### TASK PROMPT
Only the lines of the data holding the string "list" need to be returned.

### RECORDS SHOWN
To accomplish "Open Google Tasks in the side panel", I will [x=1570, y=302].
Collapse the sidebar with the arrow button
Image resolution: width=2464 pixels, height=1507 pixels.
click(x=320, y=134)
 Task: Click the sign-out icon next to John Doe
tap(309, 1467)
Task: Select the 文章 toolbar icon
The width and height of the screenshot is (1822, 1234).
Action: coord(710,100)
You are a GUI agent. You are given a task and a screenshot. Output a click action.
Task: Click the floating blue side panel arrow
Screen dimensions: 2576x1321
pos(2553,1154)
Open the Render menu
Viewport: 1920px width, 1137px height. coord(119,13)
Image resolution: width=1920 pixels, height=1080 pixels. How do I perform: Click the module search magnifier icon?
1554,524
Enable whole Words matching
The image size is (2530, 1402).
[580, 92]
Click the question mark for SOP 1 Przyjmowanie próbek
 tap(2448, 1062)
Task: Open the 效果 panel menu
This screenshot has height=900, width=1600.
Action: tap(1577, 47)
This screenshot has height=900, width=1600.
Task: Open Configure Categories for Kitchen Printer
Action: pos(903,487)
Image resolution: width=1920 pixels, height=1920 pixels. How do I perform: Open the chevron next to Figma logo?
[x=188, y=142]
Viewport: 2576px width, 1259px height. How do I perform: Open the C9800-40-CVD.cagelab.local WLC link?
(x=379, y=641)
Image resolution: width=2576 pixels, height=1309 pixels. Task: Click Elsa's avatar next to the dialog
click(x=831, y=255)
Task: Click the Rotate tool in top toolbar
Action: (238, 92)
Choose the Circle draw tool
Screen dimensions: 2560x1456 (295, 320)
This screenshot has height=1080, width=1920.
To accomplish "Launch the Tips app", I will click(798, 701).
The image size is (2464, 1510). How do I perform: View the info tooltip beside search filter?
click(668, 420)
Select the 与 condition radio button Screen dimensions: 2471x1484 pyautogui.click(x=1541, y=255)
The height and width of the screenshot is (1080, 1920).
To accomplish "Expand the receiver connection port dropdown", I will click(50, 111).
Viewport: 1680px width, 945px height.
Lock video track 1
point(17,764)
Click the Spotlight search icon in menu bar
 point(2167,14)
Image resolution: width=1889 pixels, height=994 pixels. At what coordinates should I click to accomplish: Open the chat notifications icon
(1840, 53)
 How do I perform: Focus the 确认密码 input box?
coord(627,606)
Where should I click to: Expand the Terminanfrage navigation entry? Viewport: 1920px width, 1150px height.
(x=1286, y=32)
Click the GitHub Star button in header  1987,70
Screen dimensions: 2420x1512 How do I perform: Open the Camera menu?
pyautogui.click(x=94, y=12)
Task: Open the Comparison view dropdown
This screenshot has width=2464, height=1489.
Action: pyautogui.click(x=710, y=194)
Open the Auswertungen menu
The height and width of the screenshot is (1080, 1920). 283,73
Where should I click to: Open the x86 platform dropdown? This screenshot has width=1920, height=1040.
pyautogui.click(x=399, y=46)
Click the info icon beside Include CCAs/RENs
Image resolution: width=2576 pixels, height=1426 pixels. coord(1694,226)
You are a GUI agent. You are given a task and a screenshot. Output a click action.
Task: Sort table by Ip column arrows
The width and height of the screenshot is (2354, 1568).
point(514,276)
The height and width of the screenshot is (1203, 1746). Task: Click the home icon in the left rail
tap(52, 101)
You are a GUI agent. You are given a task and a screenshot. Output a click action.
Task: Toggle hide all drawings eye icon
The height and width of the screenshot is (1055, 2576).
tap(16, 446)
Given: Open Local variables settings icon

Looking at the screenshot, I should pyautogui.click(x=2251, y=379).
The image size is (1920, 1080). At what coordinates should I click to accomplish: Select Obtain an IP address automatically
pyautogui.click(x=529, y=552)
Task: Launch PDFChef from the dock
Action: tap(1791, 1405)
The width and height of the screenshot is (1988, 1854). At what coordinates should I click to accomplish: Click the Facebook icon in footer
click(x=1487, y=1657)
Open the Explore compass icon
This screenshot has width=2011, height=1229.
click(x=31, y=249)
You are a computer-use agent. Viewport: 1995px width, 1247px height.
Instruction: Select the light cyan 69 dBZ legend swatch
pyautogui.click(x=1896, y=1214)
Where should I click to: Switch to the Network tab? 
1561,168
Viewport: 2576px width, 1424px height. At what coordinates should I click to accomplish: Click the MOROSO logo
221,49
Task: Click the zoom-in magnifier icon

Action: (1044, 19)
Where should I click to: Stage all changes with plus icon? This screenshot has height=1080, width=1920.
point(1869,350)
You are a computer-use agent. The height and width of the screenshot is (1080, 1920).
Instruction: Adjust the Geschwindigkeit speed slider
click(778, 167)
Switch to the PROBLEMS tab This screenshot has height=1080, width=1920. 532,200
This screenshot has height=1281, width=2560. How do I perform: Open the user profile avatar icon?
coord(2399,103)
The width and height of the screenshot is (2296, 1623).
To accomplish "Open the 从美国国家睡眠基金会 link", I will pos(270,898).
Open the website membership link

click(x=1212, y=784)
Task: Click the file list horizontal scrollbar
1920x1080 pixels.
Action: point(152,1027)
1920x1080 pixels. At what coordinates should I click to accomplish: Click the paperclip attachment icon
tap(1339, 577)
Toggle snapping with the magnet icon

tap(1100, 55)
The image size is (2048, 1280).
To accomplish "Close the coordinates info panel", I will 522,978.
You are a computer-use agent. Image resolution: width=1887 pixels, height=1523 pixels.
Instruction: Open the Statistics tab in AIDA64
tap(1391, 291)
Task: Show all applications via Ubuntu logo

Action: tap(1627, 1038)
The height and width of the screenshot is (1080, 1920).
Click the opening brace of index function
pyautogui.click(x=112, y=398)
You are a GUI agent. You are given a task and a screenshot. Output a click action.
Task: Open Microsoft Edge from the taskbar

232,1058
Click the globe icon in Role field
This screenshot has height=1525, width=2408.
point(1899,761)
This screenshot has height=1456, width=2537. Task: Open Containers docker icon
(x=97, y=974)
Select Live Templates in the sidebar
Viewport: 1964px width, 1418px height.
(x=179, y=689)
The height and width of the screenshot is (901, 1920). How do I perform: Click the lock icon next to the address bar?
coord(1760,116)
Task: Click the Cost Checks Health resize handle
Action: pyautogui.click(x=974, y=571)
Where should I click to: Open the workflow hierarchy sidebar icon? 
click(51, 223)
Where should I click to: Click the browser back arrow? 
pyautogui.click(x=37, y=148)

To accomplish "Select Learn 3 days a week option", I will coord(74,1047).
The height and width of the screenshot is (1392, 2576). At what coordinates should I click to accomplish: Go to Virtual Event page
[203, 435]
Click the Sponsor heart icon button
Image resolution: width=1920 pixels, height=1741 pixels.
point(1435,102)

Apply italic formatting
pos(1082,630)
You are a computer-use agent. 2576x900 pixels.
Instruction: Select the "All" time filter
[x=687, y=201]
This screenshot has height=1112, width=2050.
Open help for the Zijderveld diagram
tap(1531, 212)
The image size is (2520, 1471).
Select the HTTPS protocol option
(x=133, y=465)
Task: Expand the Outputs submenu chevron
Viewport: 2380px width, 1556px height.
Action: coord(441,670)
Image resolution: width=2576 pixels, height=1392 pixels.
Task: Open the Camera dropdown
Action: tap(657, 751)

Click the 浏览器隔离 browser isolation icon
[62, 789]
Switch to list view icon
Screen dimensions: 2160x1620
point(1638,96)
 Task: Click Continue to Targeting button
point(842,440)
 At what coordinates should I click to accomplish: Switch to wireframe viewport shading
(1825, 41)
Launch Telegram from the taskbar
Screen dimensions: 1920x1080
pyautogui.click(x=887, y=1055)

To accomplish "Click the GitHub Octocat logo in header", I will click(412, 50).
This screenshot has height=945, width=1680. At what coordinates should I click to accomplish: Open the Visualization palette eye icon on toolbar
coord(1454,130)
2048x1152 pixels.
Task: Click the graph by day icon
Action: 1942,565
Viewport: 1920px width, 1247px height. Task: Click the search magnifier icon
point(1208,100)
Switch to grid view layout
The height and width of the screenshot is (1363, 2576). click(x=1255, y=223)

### ANSWER BELOW
Task: Click the file list horizontal scrollbar
Switch to list view icon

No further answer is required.